To recap, a dual peripheral and central approach to the management of the patient with CRC is essential, but many aspects of the complexity of this syndrome at its two extremes and how they are interrelated remain unknown, so management is at a critical stage. Future research in 3 areas should shed more light on this dual issue of CRC: 1) improved reliability of tests for peripheral triggers, such as the analysis of airway reflux using Peptest (RDBiomed, Cottingham, UK), a method that detects pepsin from anti-human pepsin monoclonal antibodies either in saliva or in bronchoalveolar lavage15; 2) the potential convergence in a single patient of inducers of peripheral inflammation of the cough reflex arc, such as allergens, respiratory virus and GER material; and 3) a more assiduous exploration of extrathoracic hypersensitivity.

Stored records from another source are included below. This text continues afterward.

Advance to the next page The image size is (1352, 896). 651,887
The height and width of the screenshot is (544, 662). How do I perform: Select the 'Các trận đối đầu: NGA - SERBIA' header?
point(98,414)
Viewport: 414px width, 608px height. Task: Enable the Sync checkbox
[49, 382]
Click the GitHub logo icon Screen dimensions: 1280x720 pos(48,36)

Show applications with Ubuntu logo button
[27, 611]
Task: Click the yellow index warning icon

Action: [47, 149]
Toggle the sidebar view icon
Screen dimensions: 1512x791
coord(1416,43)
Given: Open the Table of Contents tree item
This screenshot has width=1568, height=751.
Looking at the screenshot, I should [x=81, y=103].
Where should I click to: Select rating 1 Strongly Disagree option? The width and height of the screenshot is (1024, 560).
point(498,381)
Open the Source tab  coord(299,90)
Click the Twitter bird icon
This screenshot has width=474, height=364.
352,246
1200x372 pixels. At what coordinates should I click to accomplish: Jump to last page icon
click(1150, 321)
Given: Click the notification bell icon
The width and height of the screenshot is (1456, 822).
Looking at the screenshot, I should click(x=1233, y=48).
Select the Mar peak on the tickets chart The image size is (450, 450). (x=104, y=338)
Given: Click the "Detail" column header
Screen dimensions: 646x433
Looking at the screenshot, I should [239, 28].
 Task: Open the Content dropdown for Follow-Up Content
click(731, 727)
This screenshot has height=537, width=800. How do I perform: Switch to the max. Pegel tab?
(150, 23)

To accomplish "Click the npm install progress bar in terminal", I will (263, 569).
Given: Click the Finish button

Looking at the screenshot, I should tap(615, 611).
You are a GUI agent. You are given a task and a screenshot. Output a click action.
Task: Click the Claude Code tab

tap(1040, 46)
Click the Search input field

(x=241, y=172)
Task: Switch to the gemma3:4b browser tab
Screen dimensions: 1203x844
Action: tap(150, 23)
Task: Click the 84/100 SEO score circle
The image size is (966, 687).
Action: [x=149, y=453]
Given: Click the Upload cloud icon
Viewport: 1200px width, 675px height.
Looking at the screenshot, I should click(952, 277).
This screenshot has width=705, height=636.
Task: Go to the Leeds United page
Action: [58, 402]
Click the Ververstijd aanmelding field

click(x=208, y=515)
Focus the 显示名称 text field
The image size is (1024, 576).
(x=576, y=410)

Any attempt to improve the study of CRC patients necessarily involves the collaboration of the ENT, gastroenterology and pulmonology departments. A clear example in this regard is the study of the impact of extrathoracic reflux on laryngeal functioning, which is summed up in 2 parts: paradoxical vocal cord movement and loss of laryngeal mechanical sensitivity. Both events can cause 2 types of symptoms: acute dyspnea, predominantly during inspiration, consistent with laryngospasms, and chronic cough developing as a glottal opening mechanism16 in response to aspiration. For all these reasons, a key challenge in the investigation of cough is to improve the understanding of the pathophysiology of the cough reflex, in both its peripheral, upper airway, lower airway and upper digestive tract components, and its association with the central nervous system, identifying new targets for drug therapy. However, this dimension of the problem is a difficult objective to analyze in vivo, so better models of cough in animals that express the mechanisms of human cough are needed.
Please cite this article as: Pacheco A. La tos crónica refractaria en la encrucijada. Arch Bronconeumol. 2020;56:545–546.